[Start Dataset rows]

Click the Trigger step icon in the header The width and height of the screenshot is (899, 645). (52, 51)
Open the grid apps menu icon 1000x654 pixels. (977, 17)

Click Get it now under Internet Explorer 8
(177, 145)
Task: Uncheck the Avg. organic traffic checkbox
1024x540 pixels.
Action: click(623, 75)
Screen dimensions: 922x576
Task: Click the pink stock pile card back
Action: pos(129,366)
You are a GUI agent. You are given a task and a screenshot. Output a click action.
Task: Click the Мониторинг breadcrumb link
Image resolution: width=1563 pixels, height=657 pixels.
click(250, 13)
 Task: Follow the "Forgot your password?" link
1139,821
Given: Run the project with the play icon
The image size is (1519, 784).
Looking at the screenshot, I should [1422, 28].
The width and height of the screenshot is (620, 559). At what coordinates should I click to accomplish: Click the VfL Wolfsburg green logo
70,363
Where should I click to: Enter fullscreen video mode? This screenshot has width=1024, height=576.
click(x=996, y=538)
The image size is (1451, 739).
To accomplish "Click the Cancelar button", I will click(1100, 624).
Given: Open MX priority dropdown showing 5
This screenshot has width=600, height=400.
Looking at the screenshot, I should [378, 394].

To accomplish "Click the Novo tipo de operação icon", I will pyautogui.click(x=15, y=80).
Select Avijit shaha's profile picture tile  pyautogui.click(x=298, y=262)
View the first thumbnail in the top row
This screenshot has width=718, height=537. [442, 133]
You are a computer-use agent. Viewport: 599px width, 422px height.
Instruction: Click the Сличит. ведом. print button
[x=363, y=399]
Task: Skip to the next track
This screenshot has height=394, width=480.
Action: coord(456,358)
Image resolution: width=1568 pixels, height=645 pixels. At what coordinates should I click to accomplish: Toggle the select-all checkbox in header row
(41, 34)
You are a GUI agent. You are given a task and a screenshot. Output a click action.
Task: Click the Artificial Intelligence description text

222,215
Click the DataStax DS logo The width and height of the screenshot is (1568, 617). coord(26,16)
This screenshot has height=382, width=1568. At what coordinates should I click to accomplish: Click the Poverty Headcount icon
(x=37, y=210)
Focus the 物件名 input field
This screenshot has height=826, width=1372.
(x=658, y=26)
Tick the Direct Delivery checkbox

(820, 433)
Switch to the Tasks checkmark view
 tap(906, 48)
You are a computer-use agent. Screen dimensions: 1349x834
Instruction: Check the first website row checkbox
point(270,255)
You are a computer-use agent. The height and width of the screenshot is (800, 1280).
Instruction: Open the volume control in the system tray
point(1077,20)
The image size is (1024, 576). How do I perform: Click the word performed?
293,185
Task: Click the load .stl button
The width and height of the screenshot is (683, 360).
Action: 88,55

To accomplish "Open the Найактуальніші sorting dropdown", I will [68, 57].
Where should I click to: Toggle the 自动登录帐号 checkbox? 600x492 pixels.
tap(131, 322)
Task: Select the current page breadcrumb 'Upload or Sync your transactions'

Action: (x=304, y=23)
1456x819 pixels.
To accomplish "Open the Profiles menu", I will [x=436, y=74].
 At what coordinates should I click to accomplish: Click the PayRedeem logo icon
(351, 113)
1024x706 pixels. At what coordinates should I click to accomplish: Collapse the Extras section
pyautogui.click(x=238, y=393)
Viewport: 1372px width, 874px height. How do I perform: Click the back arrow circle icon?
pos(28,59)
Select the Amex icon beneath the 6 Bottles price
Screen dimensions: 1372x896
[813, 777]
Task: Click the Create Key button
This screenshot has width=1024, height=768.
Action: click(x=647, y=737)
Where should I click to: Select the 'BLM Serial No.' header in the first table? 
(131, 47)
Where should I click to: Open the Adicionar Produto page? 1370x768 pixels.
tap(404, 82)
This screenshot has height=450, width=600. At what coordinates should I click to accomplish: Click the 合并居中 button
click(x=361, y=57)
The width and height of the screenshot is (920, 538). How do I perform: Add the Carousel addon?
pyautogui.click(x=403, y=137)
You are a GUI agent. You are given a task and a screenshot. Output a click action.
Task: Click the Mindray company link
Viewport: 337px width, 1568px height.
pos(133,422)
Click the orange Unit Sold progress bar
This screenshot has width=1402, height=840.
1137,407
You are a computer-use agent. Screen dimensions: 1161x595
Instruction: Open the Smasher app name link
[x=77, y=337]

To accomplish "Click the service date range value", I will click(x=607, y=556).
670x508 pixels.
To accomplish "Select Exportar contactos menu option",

[End Dataset rows]

Arrange every line of the records above as a Markdown table with the columns Row and Line. Number the rows in order and leave out blank lines.

| Row | Line |
|---|---|
| 1 | Click the Trigger step icon in the header The width and height of the screenshot is (899, 645). (52, 51) |
| 2 | Open the grid apps menu icon 1000x654 pixels. (977, 17) |
| 3 | Click Get it now under Internet Explorer 8 |
| 4 | (177, 145) |
| 5 | Task: Uncheck the Avg. organic traffic checkbox |
| 6 | 1024x540 pixels. |
| 7 | Action: click(623, 75) |
| 8 | Screen dimensions: 922x576 |
| 9 | Task: Click the pink stock pile card back |
| 10 | Action: pos(129,366) |
| 11 | You are a GUI agent. You are given a task and a screenshot. Output a click action. |
| 12 | Task: Click the Мониторинг breadcrumb link |
| 13 | Image resolution: width=1563 pixels, height=657 pixels. |
| 14 | click(250, 13) |
| 15 |  Task: Follow the "Forgot your password?" link |
| 16 | 1139,821 |
| 17 | Given: Run the project with the play icon |
| 18 | The image size is (1519, 784). |
| 19 | Looking at the screenshot, I should [1422, 28]. |
| 20 | The width and height of the screenshot is (620, 559). At what coordinates should I click to accomplish: Click the VfL Wolfsburg green logo |
| 21 | 70,363 |
| 22 | Where should I click to: Enter fullscreen video mode? This screenshot has width=1024, height=576. |
| 23 | click(x=996, y=538) |
| 24 | The image size is (1451, 739). |
| 25 | To accomplish "Click the Cancelar button", I will click(1100, 624). |
| 26 | Given: Open MX priority dropdown showing 5 |
| 27 | This screenshot has width=600, height=400. |
| 28 | Looking at the screenshot, I should [378, 394]. |
| 29 | To accomplish "Click the Novo tipo de operação icon", I will pyautogui.click(x=15, y=80). |
| 30 | Select Avijit shaha's profile picture tile  pyautogui.click(x=298, y=262) |
| 31 | View the first thumbnail in the top row |
| 32 | This screenshot has width=718, height=537. [442, 133] |
| 33 | You are a computer-use agent. Viewport: 599px width, 422px height. |
| 34 | Instruction: Click the Сличит. ведом. print button |
| 35 | [x=363, y=399] |
| 36 | Task: Skip to the next track |
| 37 | This screenshot has height=394, width=480. |
| 38 | Action: coord(456,358) |
| 39 | Image resolution: width=1568 pixels, height=645 pixels. At what coordinates should I click to accomplish: Toggle the select-all checkbox in header row |
| 40 | (41, 34) |
| 41 | You are a GUI agent. You are given a task and a screenshot. Output a click action. |
| 42 | Task: Click the Artificial Intelligence description text |
| 43 | 222,215 |
| 44 | Click the DataStax DS logo The width and height of the screenshot is (1568, 617). coord(26,16) |
| 45 | This screenshot has height=382, width=1568. At what coordinates should I click to accomplish: Click the Poverty Headcount icon |
| 46 | (x=37, y=210) |
| 47 | Focus the 物件名 input field |
| 48 | This screenshot has height=826, width=1372. |
| 49 | (x=658, y=26) |
| 50 | Tick the Direct Delivery checkbox |
| 51 | (820, 433) |
| 52 | Switch to the Tasks checkmark view |
| 53 |  tap(906, 48) |
| 54 | You are a computer-use agent. Screen dimensions: 1349x834 |
| 55 | Instruction: Check the first website row checkbox |
| 56 | point(270,255) |
| 57 | You are a computer-use agent. The height and width of the screenshot is (800, 1280). |
| 58 | Instruction: Open the volume control in the system tray |
| 59 | point(1077,20) |
| 60 | The image size is (1024, 576). How do I perform: Click the word performed? |
| 61 | 293,185 |
| 62 | Task: Click the load .stl button |
| 63 | The width and height of the screenshot is (683, 360). |
| 64 | Action: 88,55 |
| 65 | To accomplish "Open the Найактуальніші sorting dropdown", I will [68, 57]. |
| 66 | Where should I click to: Toggle the 自动登录帐号 checkbox? 600x492 pixels. |
| 67 | tap(131, 322) |
| 68 | Task: Select the current page breadcrumb 'Upload or Sync your transactions' |
| 69 | Action: (x=304, y=23) |
| 70 | 1456x819 pixels. |
| 71 | To accomplish "Open the Profiles menu", I will [x=436, y=74]. |
| 72 |  At what coordinates should I click to accomplish: Click the PayRedeem logo icon |
| 73 | (351, 113) |
| 74 | 1024x706 pixels. At what coordinates should I click to accomplish: Collapse the Extras section |
| 75 | pyautogui.click(x=238, y=393) |
| 76 | Viewport: 1372px width, 874px height. How do I perform: Click the back arrow circle icon? |
| 77 | pos(28,59) |
| 78 | Select the Amex icon beneath the 6 Bottles price |
| 79 | Screen dimensions: 1372x896 |
| 80 | [813, 777] |
| 81 | Task: Click the Create Key button |
| 82 | This screenshot has width=1024, height=768. |
| 83 | Action: click(x=647, y=737) |
| 84 | Where should I click to: Select the 'BLM Serial No.' header in the first table?  |
| 85 | (131, 47) |
| 86 | Where should I click to: Open the Adicionar Produto page? 1370x768 pixels. |
| 87 | tap(404, 82) |
| 88 | This screenshot has height=450, width=600. At what coordinates should I click to accomplish: Click the 合并居中 button |
| 89 | click(x=361, y=57) |
| 90 | The width and height of the screenshot is (920, 538). How do I perform: Add the Carousel addon? |
| 91 | pyautogui.click(x=403, y=137) |
| 92 | You are a GUI agent. You are given a task and a screenshot. Output a click action. |
| 93 | Task: Click the Mindray company link |
| 94 | Viewport: 337px width, 1568px height. |
| 95 | pos(133,422) |
| 96 | Click the orange Unit Sold progress bar |
| 97 | This screenshot has width=1402, height=840. |
| 98 | 1137,407 |
| 99 | You are a computer-use agent. Screen dimensions: 1161x595 |
| 100 | Instruction: Open the Smasher app name link |
| 101 | [x=77, y=337] |
| 102 | To accomplish "Click the service date range value", I will click(x=607, y=556). |
| 103 | 670x508 pixels. |
| 104 | To accomplish "Select Exportar contactos menu option", |